I would guess most EA grantmakers (the orgs you mentioned, but also GiveWell) will have a closer $s granted/FTEs ratio to EA Funds than to CE.
If anything, looking at the numbers again, I suspect CE should be devoting more efforts to fundraising and/or finding more scalable interventions. But I'm an outsider and there is probably a lot of context I'm missing.
I don't think grantmakers and opinionated incubators are a good like-for-like comparison.
Does that mean I think CE staff aren't doing useful things? Of course not! They're just doing very different things. CE calls itself an incubator but much of their staff should better be understood as "researchers" trying to deeply understand an issue. (Like presumably they understand the interventions their incubees work on much better than say YC does). It makes a lot of sense to me that researchers for an intervention can and will go into a lot of depth about an intervention[2]. Similarly, EA Funds' grantees also can and often do go into a lot of depth about their work.
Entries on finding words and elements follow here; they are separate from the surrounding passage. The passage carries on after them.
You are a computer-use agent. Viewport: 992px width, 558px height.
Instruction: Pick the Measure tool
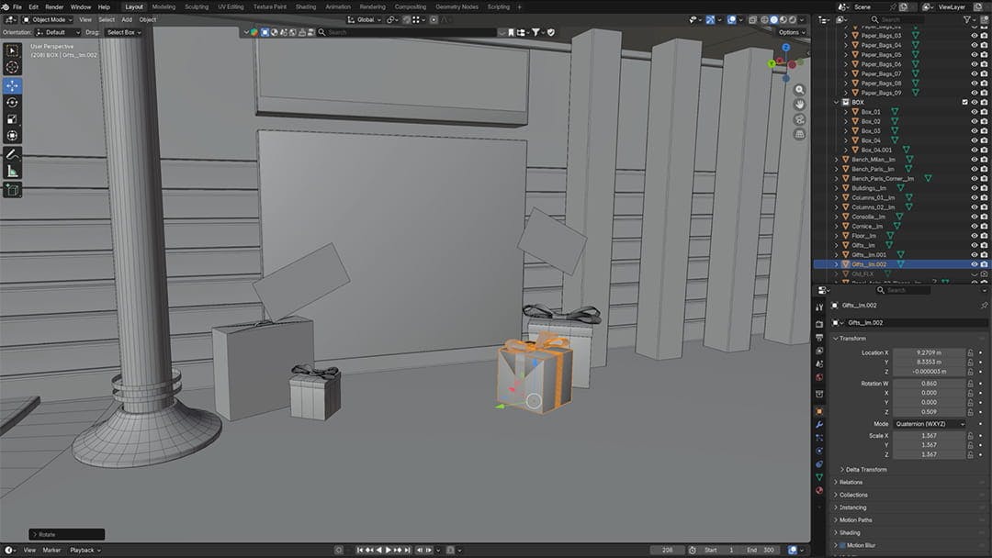pyautogui.click(x=13, y=171)
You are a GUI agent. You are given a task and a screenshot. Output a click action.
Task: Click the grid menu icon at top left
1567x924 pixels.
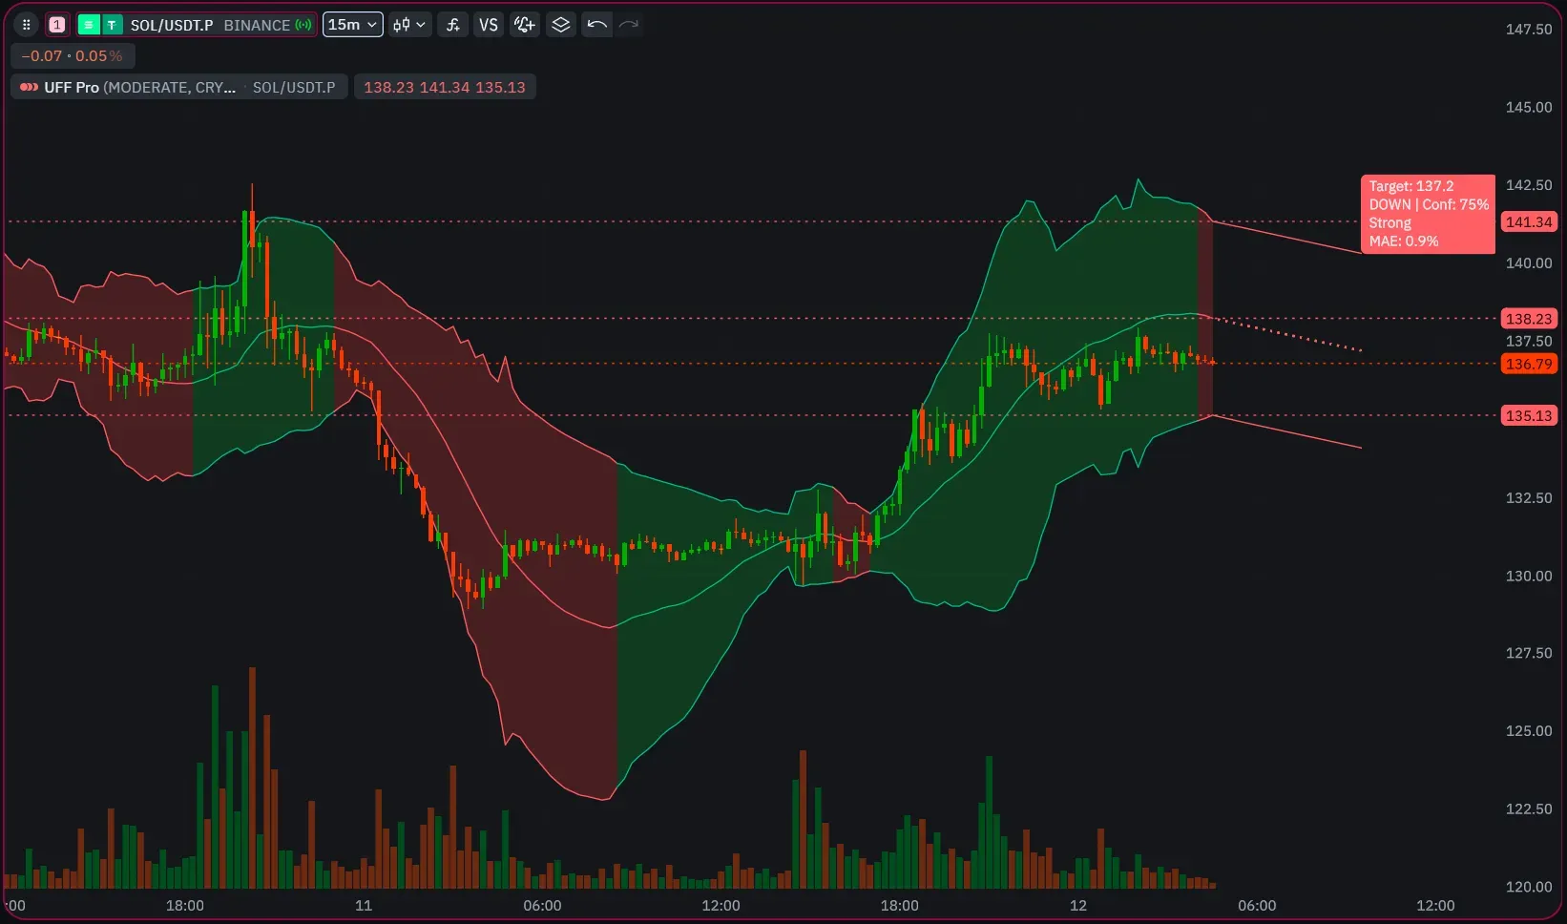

The main difference between EA Funds is that as a superstructure, we don't provide research support for our grantees. Whereas you can think of CE as an org that provides initial research support for their incubees so the incubees can think more about strategy and execution.
Just different orgs doing different work.
As a practical matter, I neither want to write 500-1000 pages/year of grants nor think it's the best use of my time.
Nobody else at EA Funds has time/inclination to publicly write detailed reports. If we want to see payout reports for any of the funds this year, most likely I'd have to write it myself. I personally don't want to write upwards of a thousand grants this year. It frankly doesn't sound very fun.
But I'm being paid for impact, not for having fun, so I'm willing to make such sacrifices if the utility gods demand it. So concretely, I'd be interested in what projects I ought to drop to write up all the grants. Eg, to compare like-for-like, I'd find it helpful if you or others can look at my EA Funds' related writings and tell me which posts I ought to drop so I can spend more time writing up grants.
EA Funds has ~2 full-time employees, and maybe 5-6 FTEs including contractors.
And indeed when I did research I had a lot more time to dive into specific interventions than I do now.